Following the filing of the charges against Sergeant Bergdahl, Lt. Col. Mark Visger was appointed to conduct the Article 32 hearing. At the hearing, Major General Kenneth Dahl, the investigating officer, testified, among other things, that jail time for Sergeant Bergdahl would be inappropriate. At the end of the proceedings, Col. Visger recommended to General Robert Abrams, the officer responsible for deciding what kind of a court martial to convene, that a special court martial take place.
When news of Col. Visger's recommendation was made public, Senator McCain, who had heard none of the evidence, let it be known that military justice did not matter to him. He said that if there were no punishment for Sergeant Bergdahl, the Senate Armed Services Committee of which Senator McCain is chair, would hold its own hearing. As he explained, without waiting to find out what facts might emerge at a trial: "I am not prejudging, OK, but it is well-known that in the searches for Bergdahl, after-we know now-he deserted, there are allegations that some American soldiers were killed or wounded, or at the very least put their lives in danger, searching for what is clearly a deserter. We need to have a hearing on that." The fact that no soldiers had been killed or wounded while searching for Sergeant Bergdahl did not faze Senator McCain.

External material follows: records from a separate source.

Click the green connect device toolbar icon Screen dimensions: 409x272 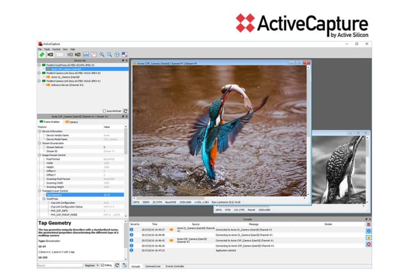coord(42,54)
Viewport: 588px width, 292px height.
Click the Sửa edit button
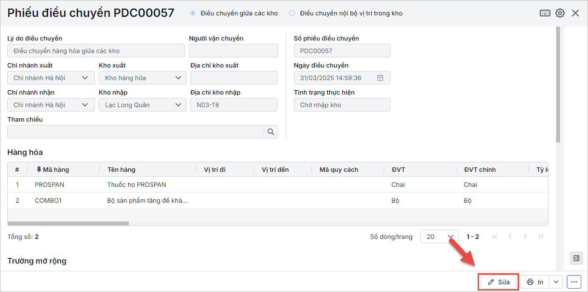(x=499, y=282)
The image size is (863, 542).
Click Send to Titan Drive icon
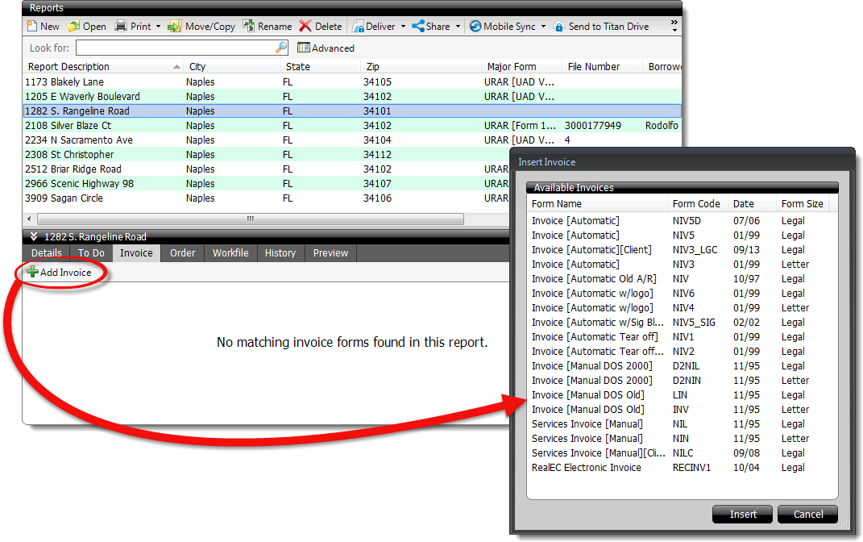(559, 27)
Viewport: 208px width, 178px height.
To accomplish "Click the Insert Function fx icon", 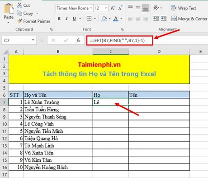I will (x=78, y=40).
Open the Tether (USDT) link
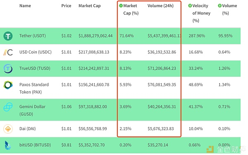 point(33,36)
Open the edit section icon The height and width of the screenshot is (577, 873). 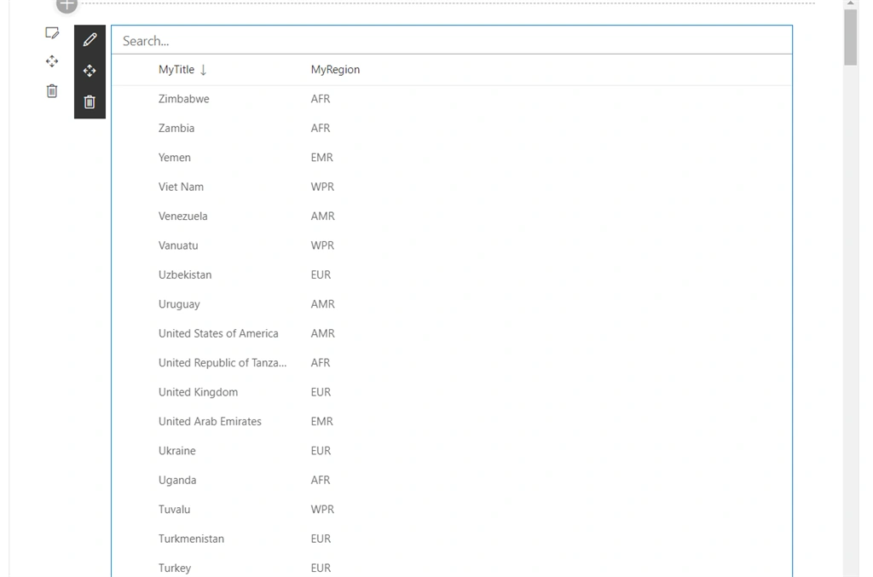click(52, 33)
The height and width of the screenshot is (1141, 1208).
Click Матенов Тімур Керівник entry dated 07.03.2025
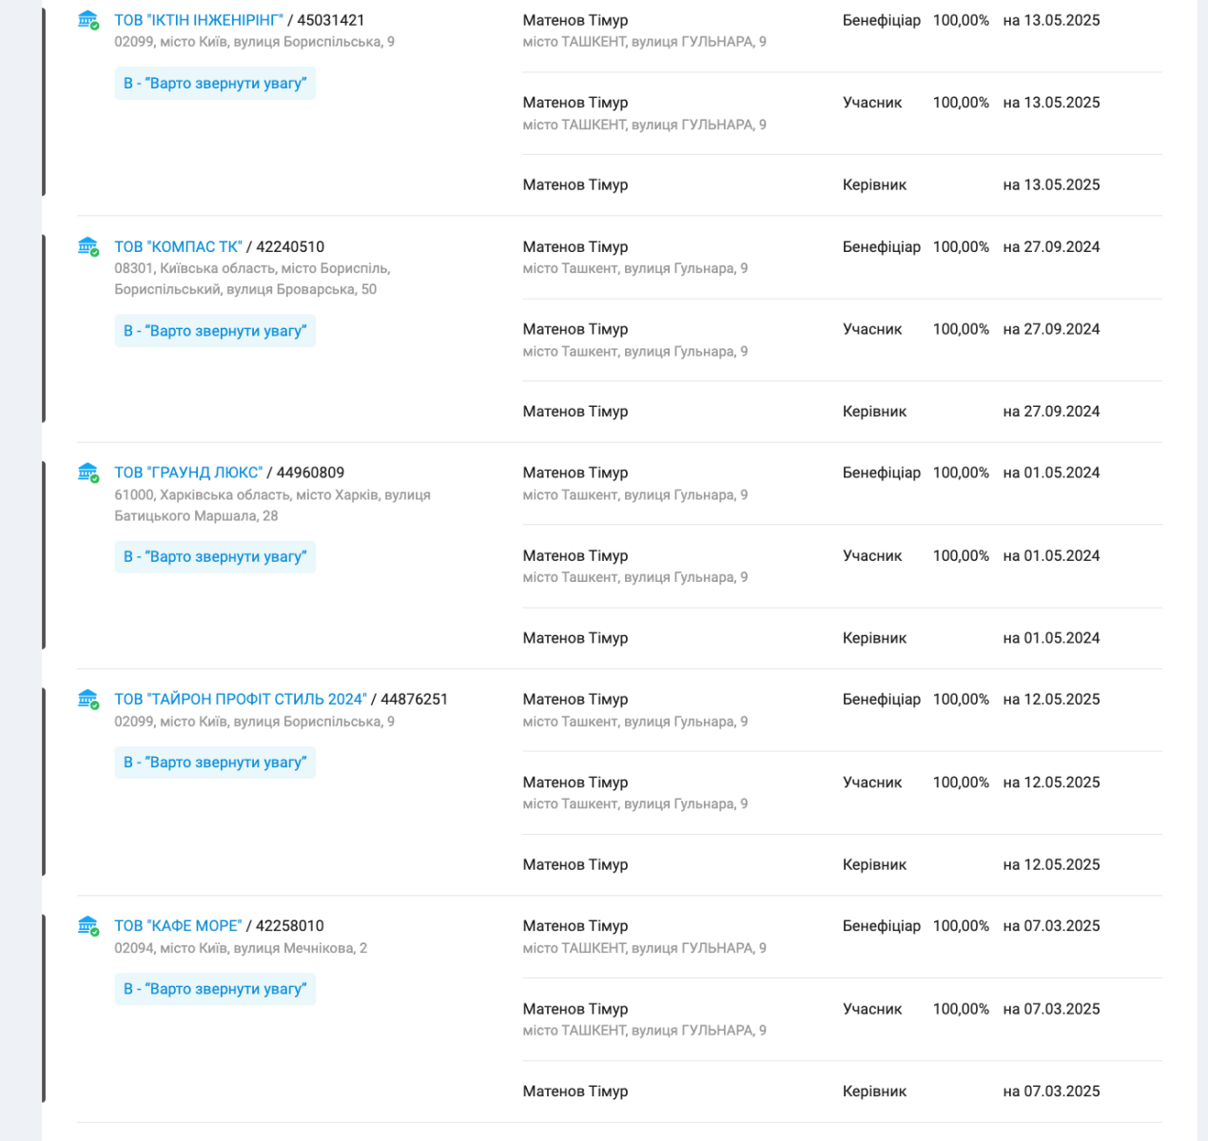(575, 1092)
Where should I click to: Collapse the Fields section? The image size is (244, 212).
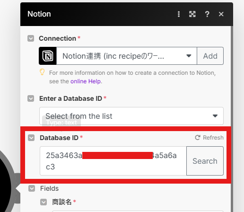click(32, 188)
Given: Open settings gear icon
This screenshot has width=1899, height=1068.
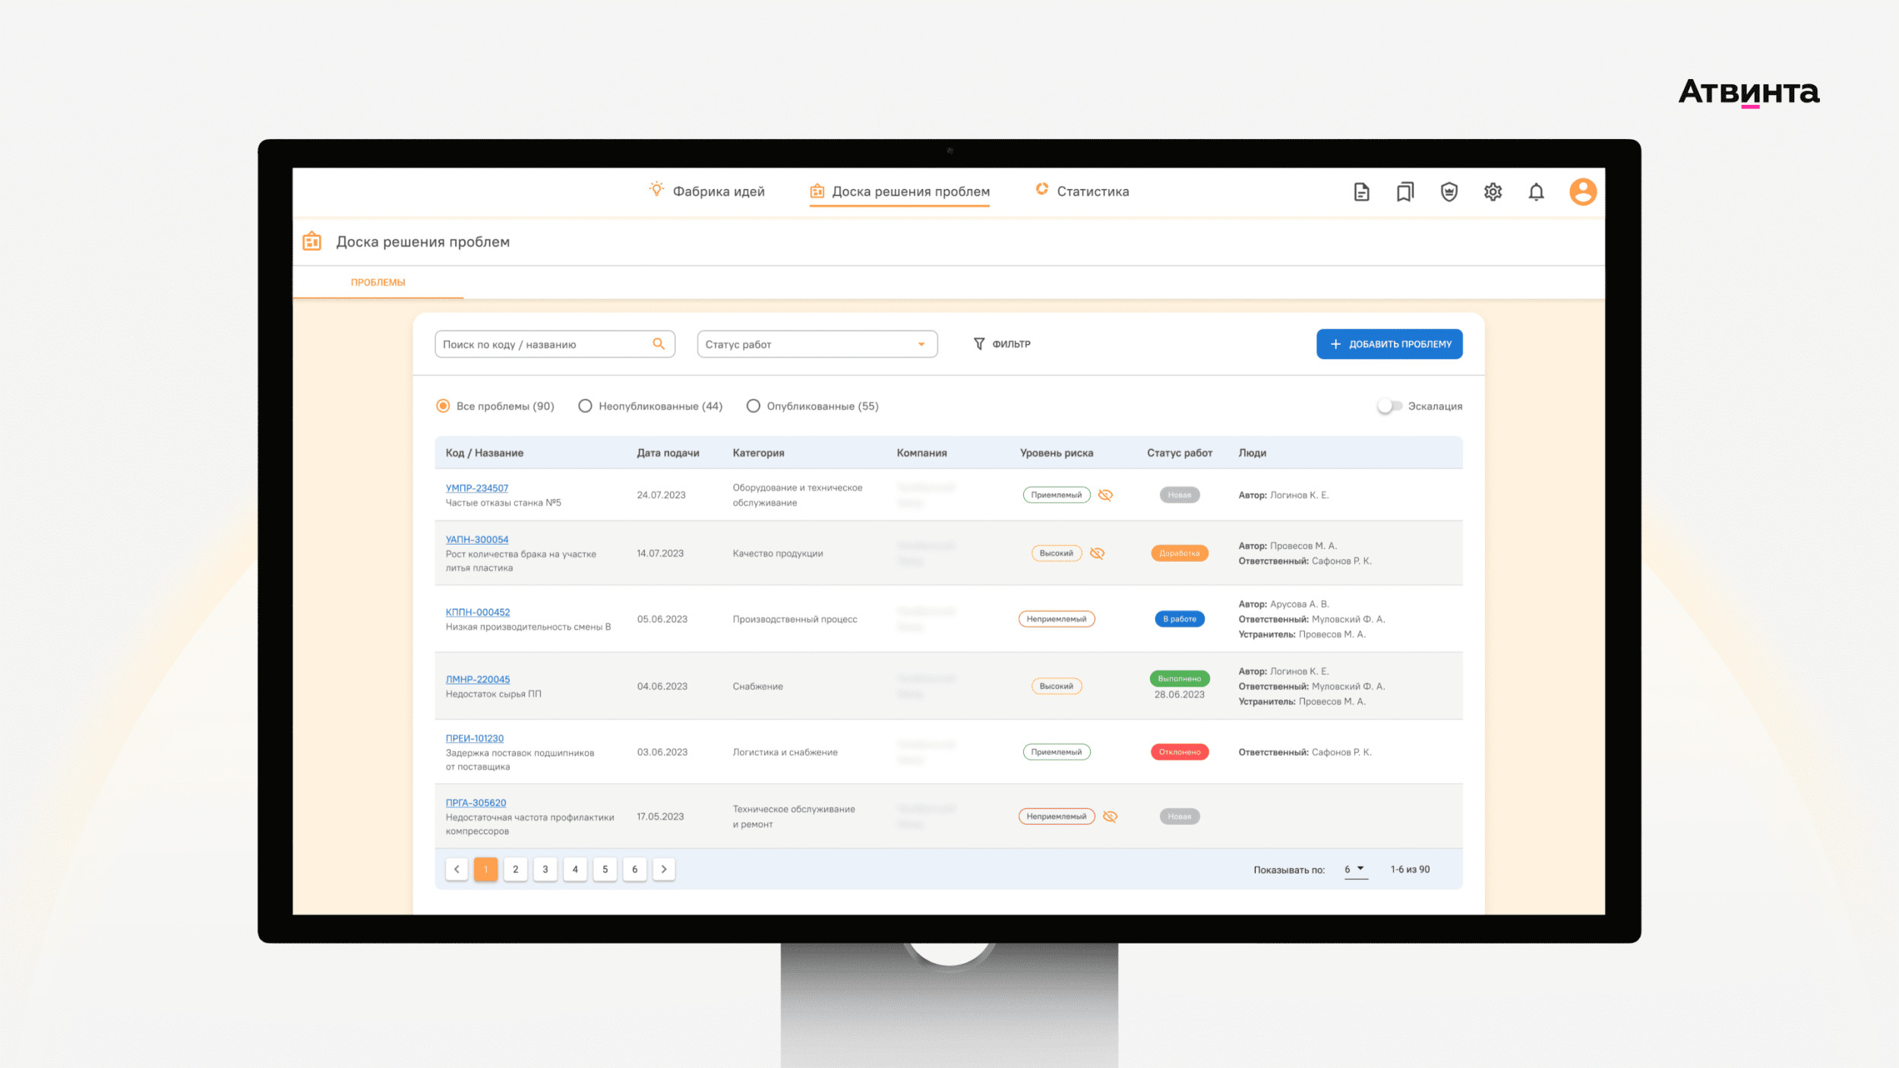Looking at the screenshot, I should point(1493,192).
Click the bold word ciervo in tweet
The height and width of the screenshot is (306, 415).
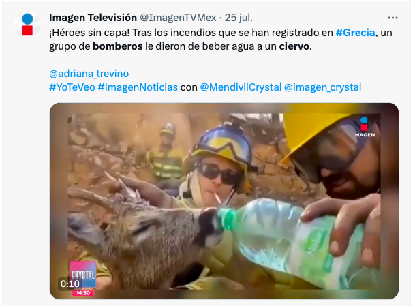294,46
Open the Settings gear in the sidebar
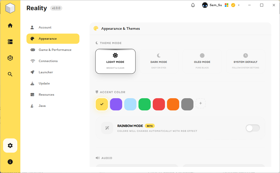This screenshot has width=280, height=173. point(10,146)
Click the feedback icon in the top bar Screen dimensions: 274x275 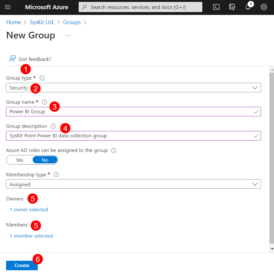tap(232, 7)
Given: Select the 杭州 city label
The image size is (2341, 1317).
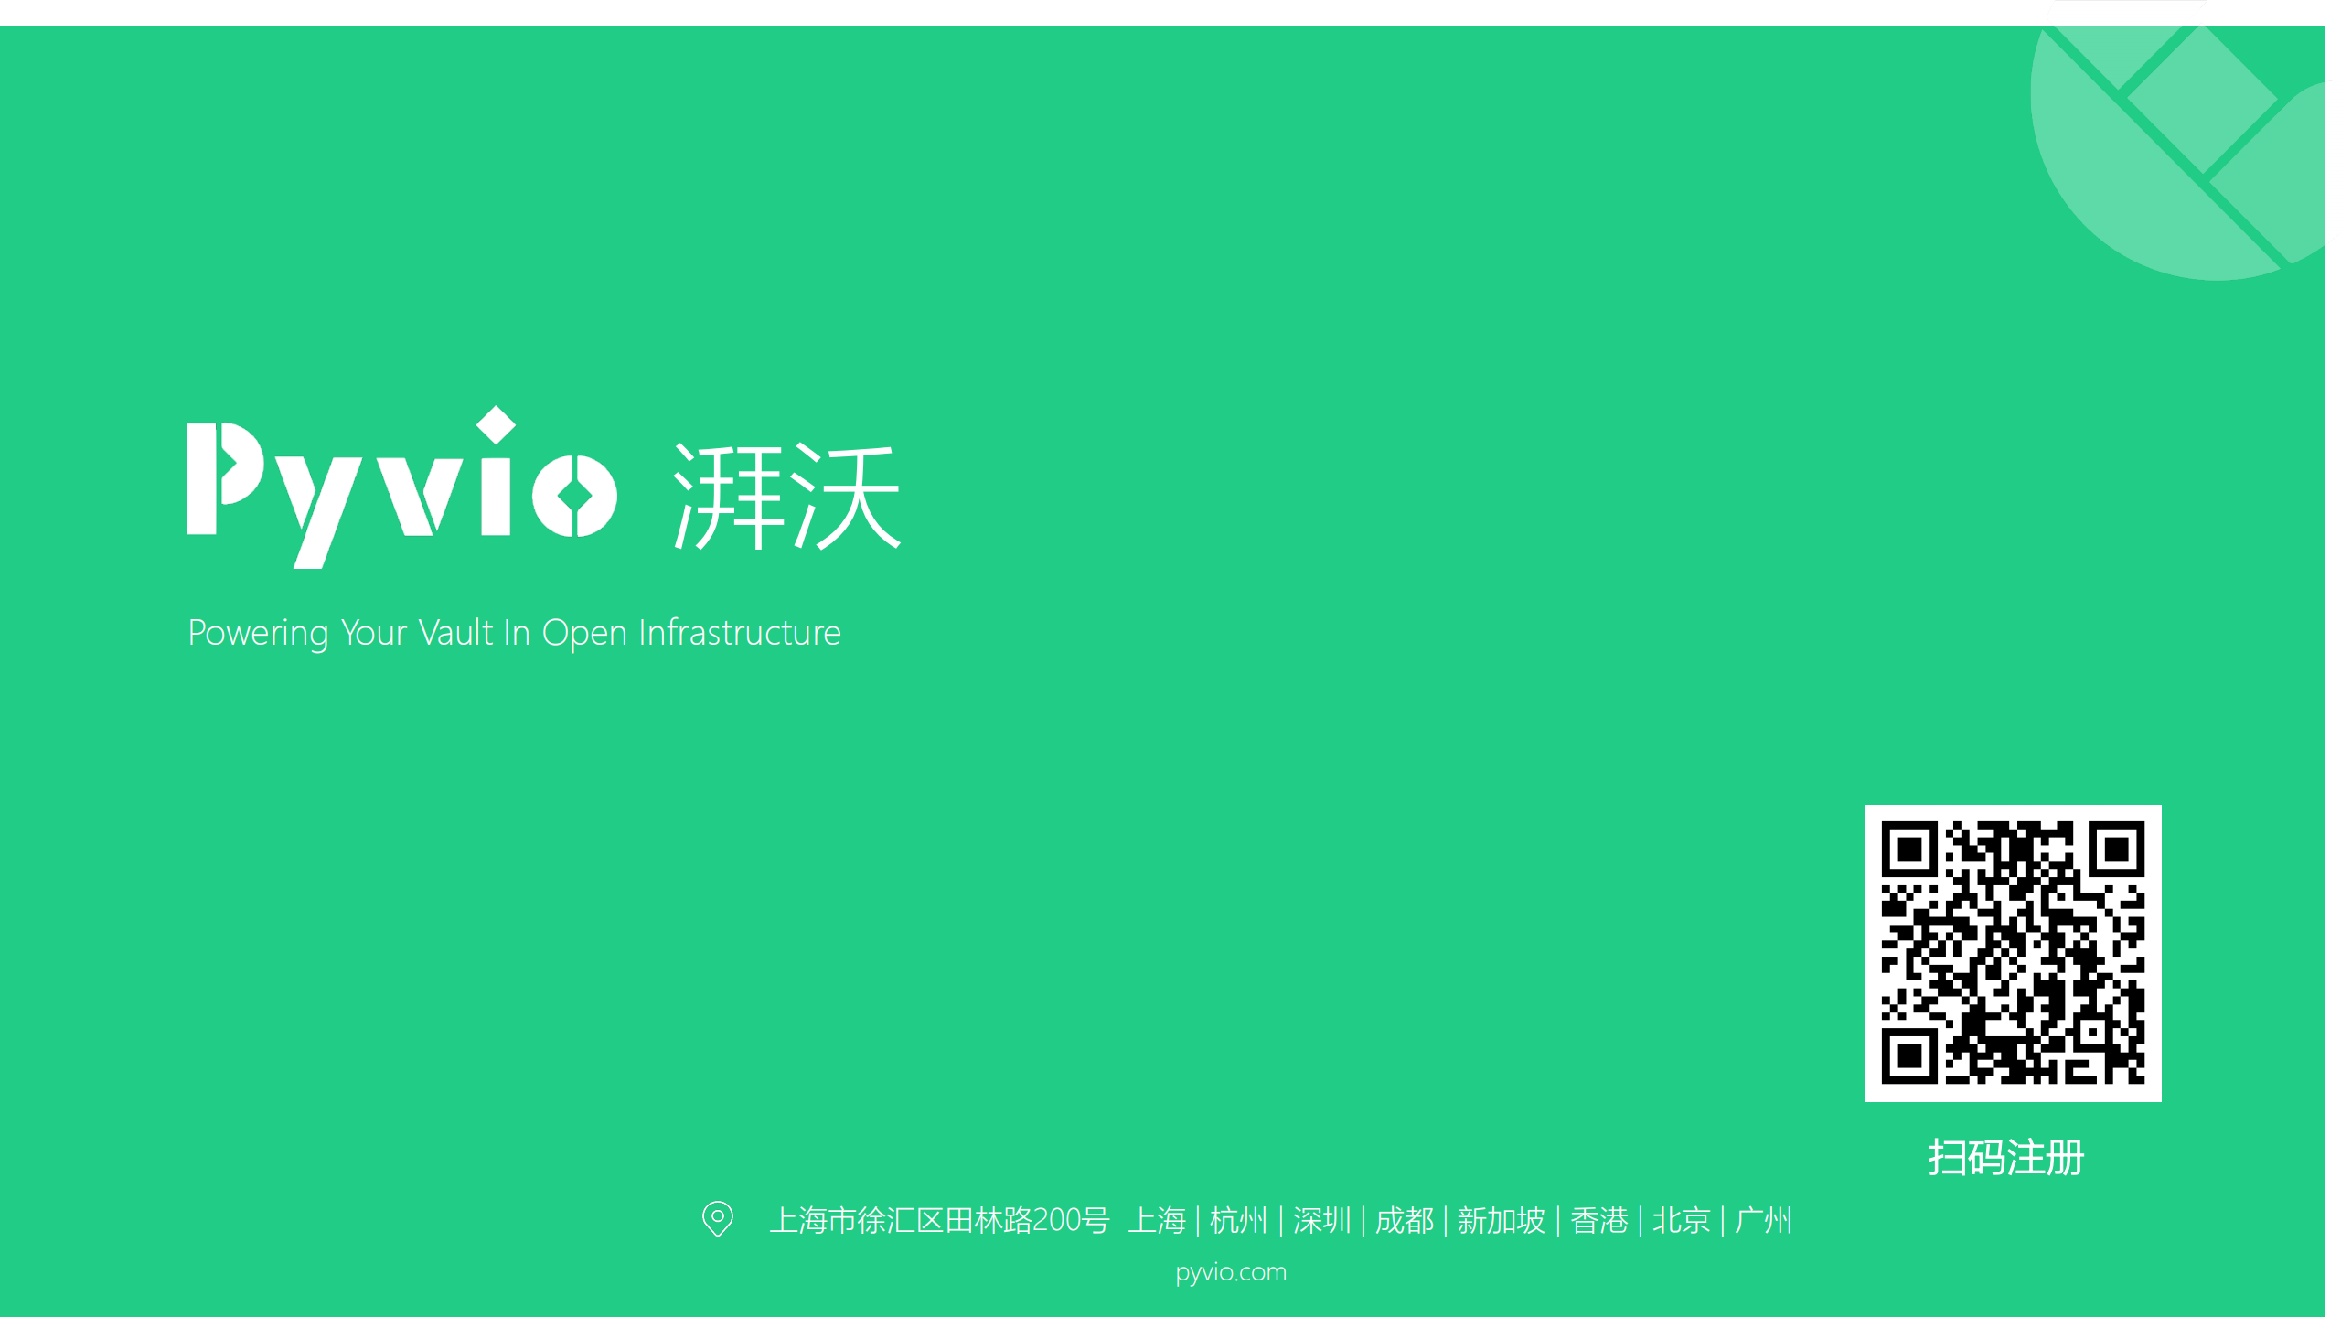Looking at the screenshot, I should coord(1238,1220).
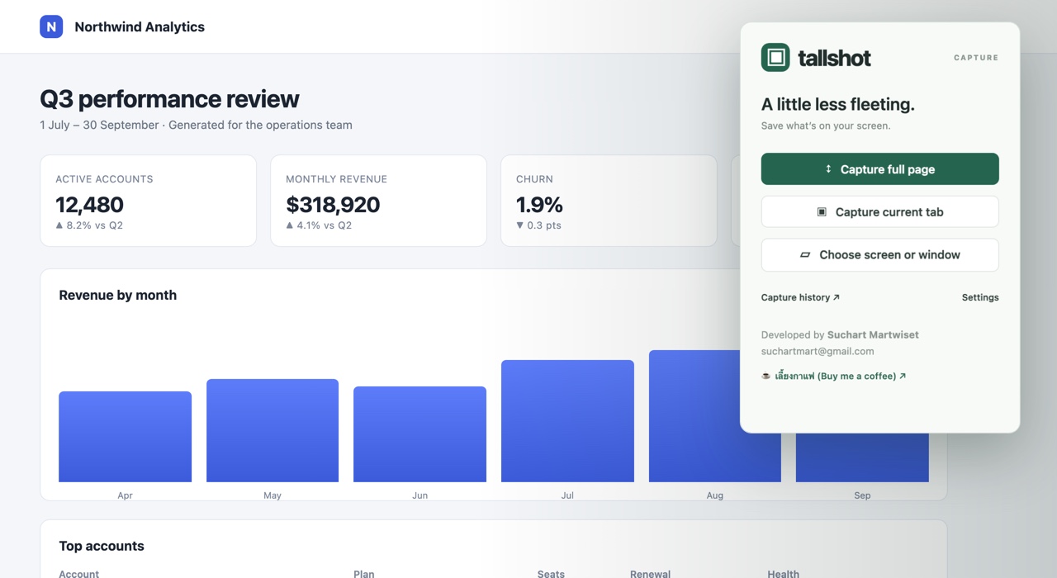Click the Churn stat card
The height and width of the screenshot is (578, 1057).
click(x=609, y=201)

Senator McCain's committee cannot increase whatever punishment the duly constituted court believes appropriate. But it decides on promotions and assignments for high-ranking military officers like General Robert Abrams. General Abrams is the general responsible for deciding whether to follow the recommendations of Col. Visger. John McCain and the armed services committee are the ones that can affect General Abrams' future in the military. On December 14th General Abrams announced his decision. Sergeant Bergdahl will face a general court-martial and the possibility of life in prison. That was good news for everyone except Sergeant Bergdahl and, perhaps, General Abrams. It was good news for the Armed Services Committee since it will not have to hold a hearing. It was sort of good news for General Abrams since he will not incur the wrath of Senator McCain. On the other hand, General Abrams will have to live with the fact that some people will say he decided to convene a General Court Martial because of the pressure applied by Senator McCain even though his decision may, in fact, have not been influenced by the senator's threats. It is clearly bad news for (a) Sergeant Bergdahl who may end up spending his life in prison and (b) for the military justice system that may have been compromised because of pressure applied by a senator.